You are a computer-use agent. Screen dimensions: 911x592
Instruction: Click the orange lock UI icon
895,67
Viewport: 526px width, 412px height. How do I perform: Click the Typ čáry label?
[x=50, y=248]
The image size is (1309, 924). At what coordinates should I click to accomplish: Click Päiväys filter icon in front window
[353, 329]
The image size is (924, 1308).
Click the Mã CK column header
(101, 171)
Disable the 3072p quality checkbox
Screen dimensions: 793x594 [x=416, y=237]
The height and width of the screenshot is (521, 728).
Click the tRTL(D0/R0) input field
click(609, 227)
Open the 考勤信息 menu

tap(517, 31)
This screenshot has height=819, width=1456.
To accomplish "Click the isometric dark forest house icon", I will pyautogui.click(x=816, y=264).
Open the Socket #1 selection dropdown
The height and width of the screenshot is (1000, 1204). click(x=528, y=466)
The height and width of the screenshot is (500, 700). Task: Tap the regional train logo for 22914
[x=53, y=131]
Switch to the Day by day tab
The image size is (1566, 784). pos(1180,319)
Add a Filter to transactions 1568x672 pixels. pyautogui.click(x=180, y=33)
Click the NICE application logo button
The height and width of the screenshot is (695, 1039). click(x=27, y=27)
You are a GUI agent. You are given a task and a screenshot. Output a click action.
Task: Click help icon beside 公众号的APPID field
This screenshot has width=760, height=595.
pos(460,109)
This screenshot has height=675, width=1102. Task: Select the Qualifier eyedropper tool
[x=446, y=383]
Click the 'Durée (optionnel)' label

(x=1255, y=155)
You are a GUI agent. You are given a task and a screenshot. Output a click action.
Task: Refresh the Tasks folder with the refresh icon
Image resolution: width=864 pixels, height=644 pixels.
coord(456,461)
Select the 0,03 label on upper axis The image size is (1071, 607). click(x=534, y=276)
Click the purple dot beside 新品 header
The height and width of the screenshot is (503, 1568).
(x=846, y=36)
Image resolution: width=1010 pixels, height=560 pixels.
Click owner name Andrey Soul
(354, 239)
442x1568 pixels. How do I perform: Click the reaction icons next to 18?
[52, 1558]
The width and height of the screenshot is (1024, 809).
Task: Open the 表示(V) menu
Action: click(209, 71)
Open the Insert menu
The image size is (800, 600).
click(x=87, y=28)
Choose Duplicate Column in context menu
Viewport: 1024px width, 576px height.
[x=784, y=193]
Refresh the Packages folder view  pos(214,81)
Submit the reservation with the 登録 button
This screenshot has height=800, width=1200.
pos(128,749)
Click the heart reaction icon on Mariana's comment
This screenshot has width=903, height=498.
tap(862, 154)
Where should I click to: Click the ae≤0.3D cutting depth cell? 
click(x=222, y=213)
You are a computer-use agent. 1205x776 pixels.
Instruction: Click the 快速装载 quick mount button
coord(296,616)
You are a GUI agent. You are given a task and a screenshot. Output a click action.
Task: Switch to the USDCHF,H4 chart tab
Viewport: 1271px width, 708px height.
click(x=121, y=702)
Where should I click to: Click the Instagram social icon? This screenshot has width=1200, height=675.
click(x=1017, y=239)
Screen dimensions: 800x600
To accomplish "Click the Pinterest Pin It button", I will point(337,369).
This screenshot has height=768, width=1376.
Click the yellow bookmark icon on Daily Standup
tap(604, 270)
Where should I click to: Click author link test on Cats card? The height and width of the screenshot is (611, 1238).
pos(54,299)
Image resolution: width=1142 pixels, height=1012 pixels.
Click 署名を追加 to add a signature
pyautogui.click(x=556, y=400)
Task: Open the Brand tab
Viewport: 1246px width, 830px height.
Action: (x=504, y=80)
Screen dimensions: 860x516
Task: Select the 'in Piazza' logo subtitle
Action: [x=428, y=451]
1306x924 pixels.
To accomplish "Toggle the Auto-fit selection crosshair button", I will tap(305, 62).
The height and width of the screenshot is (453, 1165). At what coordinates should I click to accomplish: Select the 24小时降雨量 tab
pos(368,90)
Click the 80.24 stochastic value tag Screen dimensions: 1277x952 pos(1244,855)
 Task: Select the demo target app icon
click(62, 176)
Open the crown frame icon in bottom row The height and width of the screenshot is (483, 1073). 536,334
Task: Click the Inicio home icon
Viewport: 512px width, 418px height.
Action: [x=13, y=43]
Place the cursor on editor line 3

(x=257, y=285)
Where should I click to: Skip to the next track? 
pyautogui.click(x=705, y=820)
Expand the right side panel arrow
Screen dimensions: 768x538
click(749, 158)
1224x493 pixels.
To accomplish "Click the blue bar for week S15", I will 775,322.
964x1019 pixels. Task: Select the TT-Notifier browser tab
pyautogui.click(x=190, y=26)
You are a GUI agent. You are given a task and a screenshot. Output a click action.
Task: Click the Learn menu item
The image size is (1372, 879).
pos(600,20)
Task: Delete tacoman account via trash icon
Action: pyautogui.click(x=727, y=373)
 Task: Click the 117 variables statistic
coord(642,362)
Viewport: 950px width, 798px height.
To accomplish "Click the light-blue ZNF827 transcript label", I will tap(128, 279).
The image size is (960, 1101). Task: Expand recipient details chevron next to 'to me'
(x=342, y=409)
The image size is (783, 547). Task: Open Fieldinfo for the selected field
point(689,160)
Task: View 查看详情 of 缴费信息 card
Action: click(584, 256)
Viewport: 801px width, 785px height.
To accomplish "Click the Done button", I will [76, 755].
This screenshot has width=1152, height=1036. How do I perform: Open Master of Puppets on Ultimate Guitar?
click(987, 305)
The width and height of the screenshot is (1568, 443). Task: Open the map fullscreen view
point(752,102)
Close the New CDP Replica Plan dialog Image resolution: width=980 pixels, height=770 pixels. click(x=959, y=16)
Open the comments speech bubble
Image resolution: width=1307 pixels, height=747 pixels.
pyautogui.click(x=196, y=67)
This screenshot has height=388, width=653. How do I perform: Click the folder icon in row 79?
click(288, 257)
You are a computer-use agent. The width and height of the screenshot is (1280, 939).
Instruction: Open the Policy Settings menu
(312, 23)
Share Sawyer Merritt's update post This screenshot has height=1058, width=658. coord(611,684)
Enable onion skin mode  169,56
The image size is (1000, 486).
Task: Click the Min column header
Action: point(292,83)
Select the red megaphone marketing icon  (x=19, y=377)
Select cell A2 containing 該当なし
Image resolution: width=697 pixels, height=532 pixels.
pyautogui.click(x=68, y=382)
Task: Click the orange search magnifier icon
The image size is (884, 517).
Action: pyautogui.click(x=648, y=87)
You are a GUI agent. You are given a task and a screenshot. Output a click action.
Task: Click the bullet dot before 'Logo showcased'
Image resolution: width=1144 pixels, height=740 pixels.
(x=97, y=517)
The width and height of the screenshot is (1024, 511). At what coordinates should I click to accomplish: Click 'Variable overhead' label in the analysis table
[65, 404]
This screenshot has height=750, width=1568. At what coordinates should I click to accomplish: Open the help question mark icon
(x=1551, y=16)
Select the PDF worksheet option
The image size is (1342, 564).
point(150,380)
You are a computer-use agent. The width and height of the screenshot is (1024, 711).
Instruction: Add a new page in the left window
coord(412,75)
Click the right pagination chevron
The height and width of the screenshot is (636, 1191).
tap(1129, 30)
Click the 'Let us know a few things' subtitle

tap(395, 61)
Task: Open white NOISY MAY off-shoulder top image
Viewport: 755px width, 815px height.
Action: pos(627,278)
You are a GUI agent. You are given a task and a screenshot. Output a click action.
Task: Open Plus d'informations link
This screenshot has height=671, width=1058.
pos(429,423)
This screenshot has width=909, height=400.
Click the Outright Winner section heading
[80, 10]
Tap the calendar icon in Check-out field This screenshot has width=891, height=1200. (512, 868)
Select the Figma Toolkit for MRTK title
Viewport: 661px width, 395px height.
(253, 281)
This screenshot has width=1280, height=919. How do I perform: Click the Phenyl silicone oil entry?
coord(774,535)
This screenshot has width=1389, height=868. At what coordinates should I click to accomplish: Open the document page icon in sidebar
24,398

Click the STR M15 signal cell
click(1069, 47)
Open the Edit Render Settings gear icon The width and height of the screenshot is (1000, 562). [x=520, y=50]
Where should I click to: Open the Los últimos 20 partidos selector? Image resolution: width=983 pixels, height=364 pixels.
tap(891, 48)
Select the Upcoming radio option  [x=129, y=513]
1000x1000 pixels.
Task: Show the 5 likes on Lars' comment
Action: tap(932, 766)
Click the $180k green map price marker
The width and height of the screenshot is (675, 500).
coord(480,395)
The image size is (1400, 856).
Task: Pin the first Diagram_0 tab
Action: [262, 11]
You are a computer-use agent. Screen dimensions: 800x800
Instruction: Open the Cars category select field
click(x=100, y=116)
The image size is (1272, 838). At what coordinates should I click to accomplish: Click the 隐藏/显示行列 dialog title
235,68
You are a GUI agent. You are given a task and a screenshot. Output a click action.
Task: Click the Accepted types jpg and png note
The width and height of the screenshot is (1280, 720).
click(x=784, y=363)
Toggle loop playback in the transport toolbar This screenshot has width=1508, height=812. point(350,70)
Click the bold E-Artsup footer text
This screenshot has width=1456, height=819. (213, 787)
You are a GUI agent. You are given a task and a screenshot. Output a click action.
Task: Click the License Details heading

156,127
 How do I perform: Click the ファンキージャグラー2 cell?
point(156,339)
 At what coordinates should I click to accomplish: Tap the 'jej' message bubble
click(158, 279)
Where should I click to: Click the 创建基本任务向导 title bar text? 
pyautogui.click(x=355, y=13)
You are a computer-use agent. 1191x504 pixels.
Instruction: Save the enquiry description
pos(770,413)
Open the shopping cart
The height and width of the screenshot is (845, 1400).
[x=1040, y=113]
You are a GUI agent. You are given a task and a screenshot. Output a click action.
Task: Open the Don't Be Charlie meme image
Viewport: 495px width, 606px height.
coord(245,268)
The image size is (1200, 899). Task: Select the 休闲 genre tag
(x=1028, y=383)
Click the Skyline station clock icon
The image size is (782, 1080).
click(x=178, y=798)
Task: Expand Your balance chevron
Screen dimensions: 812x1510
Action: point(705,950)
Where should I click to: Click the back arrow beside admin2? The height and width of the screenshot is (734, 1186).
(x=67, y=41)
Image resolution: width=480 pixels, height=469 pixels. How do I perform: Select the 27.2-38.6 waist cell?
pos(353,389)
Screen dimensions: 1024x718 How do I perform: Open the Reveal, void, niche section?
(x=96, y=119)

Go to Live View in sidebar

:::

WHAT IS REQUIRED >> The lines to copy are those above that contain "blue".

SOLUTION FOR THIS EXERCISE >>
To accomplish "Click the blue bar for week S15", I will 775,322.
To accomplish "Click the light-blue ZNF827 transcript label", I will tap(128, 279).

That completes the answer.